Authentication for Minecraft¶
This article contains the information on authentication in Minecraft launchers and servers using the Ely.by authorization service.
The authentication protocol is implemented as similar as possible to the original Mojang authentication protocol, but nevertheless this documentation describes all available functions specifically of the Ely.by authentication service.
General Provisions¶
All requests must be made at URL https://authserver.ely.by.
If the request is successful, the server will return a response with status code 200. Any other code indicates an error.
The server always responds with JSON data, except for system errors and responses to legacy requests. Take this into account to display the correct error message to the user.
In the case of a standard error, you will receive the following data:
{ "error": "Краткое описание ошибки", "errorMessage": "Более длинное описание ошибки на английском языке, пригодное для отображения пользователю." }
Expected errors¶
In contrast to the original protocol, a smaller range of errors is used in Ely:
Error |
Reason |
Solution |
|---|---|---|
IllegalArgumentException |
You passed an incomplete list of data to execute the request. |
Carefully double-check what you send in the request and what is in the documentation. |
ForbiddenOperationException |
User entered/developer sent incorrect values. |
You need to display a notification to the user about incorrectly entered data. |
A 404 status response is used to indicate a Not Found error.
Authentication in the launcher¶
This section describes authentication for the game launcher and describes the steps required to obtain an accessToken for the Minecraft game client. The authentication will result in a JWT token with minecraft_server_session access rights being received.
Attention
We recommend using the OAuth 2.0 authentication protocol and requesting minecraft_server_session access rights as that is a more secure and user-friendly method.
-
POST /auth/authenticate Direct authentication of the user using their login (username or E-mail), password and two-factor authentication token.
- Parameters
username (string) – User’s nickname or their E-mail (preferable).
password (string) – User’s password or
password:tokencombination.clientToken (string) – A unique token of the user’s launcher.
requestUser (bool) – If the field is passed as
true, theuserfield will be present in the server response.
The Ely.by accounts system supports additional user security with two-factor authentication. The Mojang’s authentication protocol doesn’t provide the possibility to pass TOTP tokens. To solve this problem and maintain compatibility with Yggdrasil’s server implementation, we suggest passing the token in the
passwordfield aspassword:token.Unfortunately, not all users are aware of this feature, so it would be better to explicitly request the user’s token and concatenate it in the code when receiving an error about the user’s account being protected by two-factor authentication.
The logic is as follows:
If the user has provided a valid username and password, but two-factor authentication is enabled for their account, you will receive a response with a
401status and the following content:{ "error": "ForbiddenOperationException", "errorMessage": "Account protected with two factor auth." }
Upon receiving this error, you should ask the user to enter a TOTP token, and then repeat the authentication request with the same credentials, adding a postfix to the password in the form
:token, wheretokenis the value entered by the user.If the user’s password was “password123” and the token was “123456”, the
passwordfield value will become “password123:123456” after concatenating.If as a result of these actions you get a response with
401status anderrorMessage“Invalid credentials. Invalid email or password.”, it will indicate that the token passed is incorrect and must be re-requested from the user.
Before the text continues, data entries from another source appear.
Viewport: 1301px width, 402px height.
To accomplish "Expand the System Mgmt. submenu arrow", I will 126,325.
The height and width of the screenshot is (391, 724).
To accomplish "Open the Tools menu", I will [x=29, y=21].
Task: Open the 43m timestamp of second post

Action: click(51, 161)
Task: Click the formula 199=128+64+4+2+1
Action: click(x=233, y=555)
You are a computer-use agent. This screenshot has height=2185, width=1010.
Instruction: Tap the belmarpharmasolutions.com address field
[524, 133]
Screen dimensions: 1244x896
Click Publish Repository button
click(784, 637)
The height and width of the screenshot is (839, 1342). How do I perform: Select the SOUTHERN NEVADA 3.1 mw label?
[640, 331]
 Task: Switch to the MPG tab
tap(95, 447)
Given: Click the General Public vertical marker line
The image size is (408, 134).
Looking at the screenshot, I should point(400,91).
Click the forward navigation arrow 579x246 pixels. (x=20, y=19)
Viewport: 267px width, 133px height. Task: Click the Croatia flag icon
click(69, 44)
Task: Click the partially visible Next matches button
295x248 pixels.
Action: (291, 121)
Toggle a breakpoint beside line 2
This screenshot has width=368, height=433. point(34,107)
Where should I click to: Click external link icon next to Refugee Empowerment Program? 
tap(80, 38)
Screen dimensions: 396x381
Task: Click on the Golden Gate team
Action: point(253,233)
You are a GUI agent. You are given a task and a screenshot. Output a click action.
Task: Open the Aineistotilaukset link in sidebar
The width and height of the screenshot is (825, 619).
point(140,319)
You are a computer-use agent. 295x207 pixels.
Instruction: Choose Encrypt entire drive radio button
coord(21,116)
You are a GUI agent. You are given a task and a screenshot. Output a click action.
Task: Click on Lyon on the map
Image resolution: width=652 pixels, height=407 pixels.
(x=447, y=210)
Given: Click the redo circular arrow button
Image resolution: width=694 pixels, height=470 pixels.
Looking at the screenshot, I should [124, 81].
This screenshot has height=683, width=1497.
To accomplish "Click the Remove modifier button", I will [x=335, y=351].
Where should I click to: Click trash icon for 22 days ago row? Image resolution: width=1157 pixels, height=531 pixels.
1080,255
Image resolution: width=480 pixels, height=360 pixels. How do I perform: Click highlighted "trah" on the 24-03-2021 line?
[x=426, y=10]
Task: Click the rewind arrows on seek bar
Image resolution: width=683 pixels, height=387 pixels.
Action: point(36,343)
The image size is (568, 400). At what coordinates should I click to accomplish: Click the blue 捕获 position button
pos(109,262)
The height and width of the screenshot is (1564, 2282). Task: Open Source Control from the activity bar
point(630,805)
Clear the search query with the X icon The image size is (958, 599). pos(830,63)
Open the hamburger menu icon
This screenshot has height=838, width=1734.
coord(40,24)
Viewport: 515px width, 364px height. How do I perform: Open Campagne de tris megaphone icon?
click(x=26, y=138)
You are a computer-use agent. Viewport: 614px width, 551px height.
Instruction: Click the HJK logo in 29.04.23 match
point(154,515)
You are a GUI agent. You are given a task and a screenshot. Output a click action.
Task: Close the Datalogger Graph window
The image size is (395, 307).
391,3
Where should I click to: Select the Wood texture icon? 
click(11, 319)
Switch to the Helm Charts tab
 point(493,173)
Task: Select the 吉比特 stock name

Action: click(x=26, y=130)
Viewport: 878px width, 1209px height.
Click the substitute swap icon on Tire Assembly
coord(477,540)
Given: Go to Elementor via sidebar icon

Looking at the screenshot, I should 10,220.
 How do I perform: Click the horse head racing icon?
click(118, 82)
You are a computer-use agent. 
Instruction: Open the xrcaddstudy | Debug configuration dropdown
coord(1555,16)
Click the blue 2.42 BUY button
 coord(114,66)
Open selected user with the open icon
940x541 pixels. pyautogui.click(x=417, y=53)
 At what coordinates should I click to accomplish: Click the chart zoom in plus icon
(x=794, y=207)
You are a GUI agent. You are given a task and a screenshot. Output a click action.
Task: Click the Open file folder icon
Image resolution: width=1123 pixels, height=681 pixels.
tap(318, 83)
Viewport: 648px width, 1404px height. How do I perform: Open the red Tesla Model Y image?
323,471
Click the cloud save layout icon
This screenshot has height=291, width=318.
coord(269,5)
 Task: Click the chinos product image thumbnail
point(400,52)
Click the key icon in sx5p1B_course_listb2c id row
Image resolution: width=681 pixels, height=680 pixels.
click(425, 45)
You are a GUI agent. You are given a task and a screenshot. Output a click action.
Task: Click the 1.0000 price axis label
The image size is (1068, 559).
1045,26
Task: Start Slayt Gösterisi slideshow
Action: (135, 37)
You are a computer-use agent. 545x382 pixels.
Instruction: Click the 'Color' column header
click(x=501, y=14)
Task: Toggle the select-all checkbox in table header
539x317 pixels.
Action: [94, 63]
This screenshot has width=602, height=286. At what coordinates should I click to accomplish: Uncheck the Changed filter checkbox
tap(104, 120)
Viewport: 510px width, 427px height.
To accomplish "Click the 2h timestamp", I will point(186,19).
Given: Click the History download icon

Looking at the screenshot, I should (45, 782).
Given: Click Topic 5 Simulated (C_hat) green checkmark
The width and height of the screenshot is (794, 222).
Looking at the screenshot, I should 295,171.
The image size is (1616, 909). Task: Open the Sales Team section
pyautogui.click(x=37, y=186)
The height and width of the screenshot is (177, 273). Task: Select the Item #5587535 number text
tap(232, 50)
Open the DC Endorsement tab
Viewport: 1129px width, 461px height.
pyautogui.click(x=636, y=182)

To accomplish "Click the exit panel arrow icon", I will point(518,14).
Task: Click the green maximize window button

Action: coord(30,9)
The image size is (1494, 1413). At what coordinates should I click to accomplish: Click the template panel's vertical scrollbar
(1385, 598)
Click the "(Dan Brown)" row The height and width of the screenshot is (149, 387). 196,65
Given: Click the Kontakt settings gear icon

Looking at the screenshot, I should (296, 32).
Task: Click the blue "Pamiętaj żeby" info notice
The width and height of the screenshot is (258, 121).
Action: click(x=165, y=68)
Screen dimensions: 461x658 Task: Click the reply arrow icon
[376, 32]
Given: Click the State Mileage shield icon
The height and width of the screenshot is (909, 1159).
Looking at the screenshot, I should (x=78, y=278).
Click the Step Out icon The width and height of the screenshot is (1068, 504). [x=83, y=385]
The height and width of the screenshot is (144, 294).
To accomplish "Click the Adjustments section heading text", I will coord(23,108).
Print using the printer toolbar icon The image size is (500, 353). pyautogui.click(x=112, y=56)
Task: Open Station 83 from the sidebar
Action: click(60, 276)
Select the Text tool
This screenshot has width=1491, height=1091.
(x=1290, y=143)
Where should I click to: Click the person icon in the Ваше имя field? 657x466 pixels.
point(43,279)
If all data is passed correctly, you will receive the following response:
{ "accessToken": "Длинная_строка_содержащая_access_token", "clientToken": "Переданный_в_запросе_client_token", "availableProfiles": [ { "id": "UUID_пользователя_без_дефисов", "name": "Текущий_username_пользователя" } ], "selectedProfile": { "id": "UUID_пользователя_без_дефисов", "name": "Текущий_username_пользователя" }, "user": { /* Только если передан параметр requestUser */ "id": "UUID_пользователя_без_дефисов", "username": "Текущий_username_пользователя", "properties": [ { "name": "preferredLanguage", "value": "ru" } ] } }
-
POST /auth/refresh Updates a valid
accessToken. This request allows you to store not the client’s password, but only the savedaccessTokenvalue for an almost infinite ability to pass authentication.- Parameters
accessToken (string) – A unique key obtained after authentication.
clientToken (string) – The unique identifier of the client with respect to which the accessToken was received.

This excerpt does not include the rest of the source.